Essas são milícias, originalmente formadas por comunidades muçulmanas xiitas no Iraque para combater o grupo extremista “Estado Islâmico” (EI), integram agora a segurança e o governo do estado do Iraque. Alguns grupos dentro do PMF são bem conhecidos por manterem contatos mais próximos com o Irã e são considerados parte do mesmo eixo apoiado pelo Teerã que incluem o Hezbollah no Líbano e os houthis no Iêmen.
“Eles me dão as postagens e eu as publico”, disse o usuário à DW. “Confio muito nas lideranças e são eles que verificam as notícias”, explicou, acrescentando que usuários como ele recebem entre 20 e 30 dólares (R$ 126 e R$ 190) por postagem.

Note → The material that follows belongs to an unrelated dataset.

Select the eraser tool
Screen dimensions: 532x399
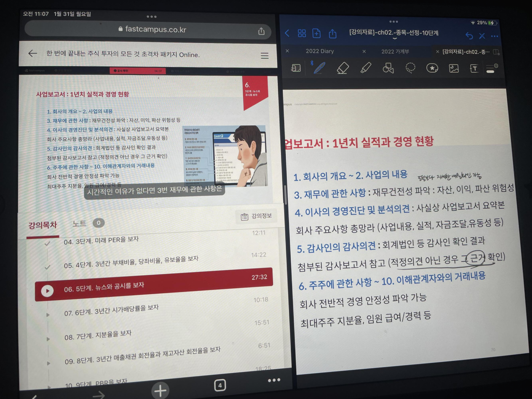(343, 68)
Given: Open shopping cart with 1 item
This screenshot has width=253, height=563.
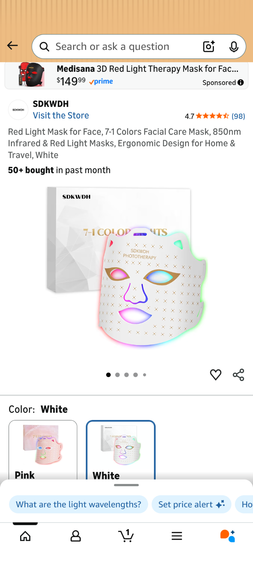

“A maioria dos que trabalham nessa área está desempregada, ou incapacitada por causa de conflitos, ou são mulheres cujos maridos morreram na guerra”, continuou a pessoa. De acordo com o usuário, os valores que os agentes de mídia social iraquianos recebem dependem, por exemplo, de em quais idiomas eles podem postar e seu alcance, com alguns influenciadores conhecidos recebendo mais de 100 dólares por postagem.
Os usuários trabalham por dinheiro, mas o usuário com que a DW conversou admitiu que também há um aspecto político nesse trabalho. Ele, um muçulmano xiita, disse que seu grupo considera todos os muçulmanos sunitas, incluindo os da Síria, como seus inimigos e adversários do Irã, país de maioria xiita, que, segundo fiz o usuário, “é o salvador desta região”.
A pessoa também justificou seu trabalho utilizando outro argumento, que também é falso, de que o novo governo sírio é próximo de Israel, dos Estados Unidos e da Europa, todos os quais eles veem como inimigos do Irã.
Ele admitiu que a foto do perfil em sua conta não era real. A DW não conseguiu verificar completamente a identidade da pessoa. No entanto, suas respostas estão de acordo com investigações anteriores sobre a proliferação de conteúdo pago por interesses políticos no Iraque.